The Platform Cookhouse operates as a seasonal pop-up within The Bridge Café, the breakfast-and-lunch mainstay in Frenchtown. Miller’s parents, both chefs, own the café. They were convinced from an early age that he would turn out to be a great chef. But after growing up in the restaurant, Miller consciously avoided cooking through his early twenties.
A bit directionless, he reached a point when he needed to know, once and for all, if he could cook for a living. And, maybe even more importantly, did he want to cook for a living? So, in 2012, he moved to Napa Valley and enrolled in the CIA.
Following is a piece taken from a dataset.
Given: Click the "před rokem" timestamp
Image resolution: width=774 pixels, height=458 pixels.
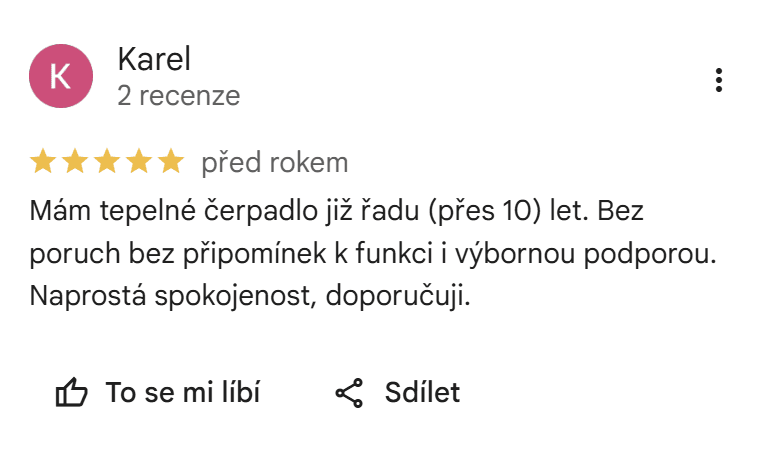Looking at the screenshot, I should [274, 162].
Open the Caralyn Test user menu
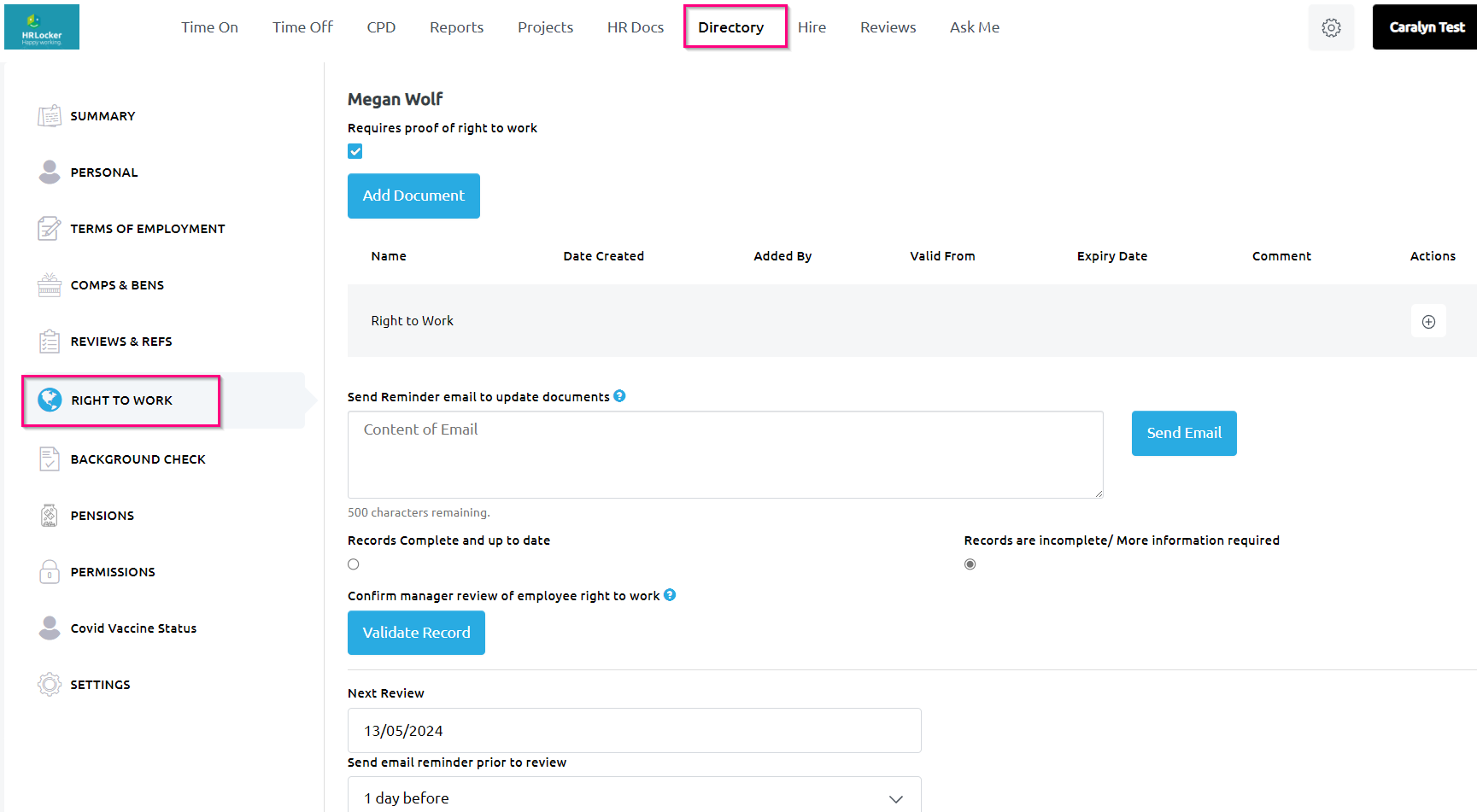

The answer to both questions was an emphatic yes. Miller returned to his parents’ kitchen in the summer of 2015. But rather than simply continue the good thing they had going, he launched Platform, which he quietly promoted among the café’s loyal following and on social media.
His menus were small but ambitious. And every two weeks, he scrapped them entirely and started fresh. Most were inspired by a region—Southeast Asia, Mexico, New England—but every dish was an original iteration, sometimes mildly so (a fairly pure lobster role), other times quite brazenly (the banh mi burrito).
“I make the food as I would want to eat it, really,” Miller has said. “I could make it the authentic way, the traditional way, and plate it up real fancy. I know how to do all that. I just have this mentality where I prefer a casual environment over an uptight, white-tablecloth environment. I’m a simple guy.”
He’s entering his sixth season a little older, a lot more confident, and, as always, percolating with ideas. (The pop-up’s expected to open full-time in May, though a date hasn’t yet been named.) Expect to eat something out of the box, like crispy frog legs glazed with tomato, toasted coriander, and lavender, fall in love with it, and then have your heart broken. Because the menus will change quickly.
You won’t hold it against him, though, because you’ll fall in love with something new the next time out. And gradually, your loyalty will shift from the menu to Miller, a chef who’s only just beginning to mine what’s already proven to be a brilliant imagination.
The Platform Cookhouse by Graham Miller at The Bridge Café, 8 Bridge Street, Frenchtown. Open May (date TBD) through October; Thursday through Saturday, 6 PM to 9 PM. BYOB.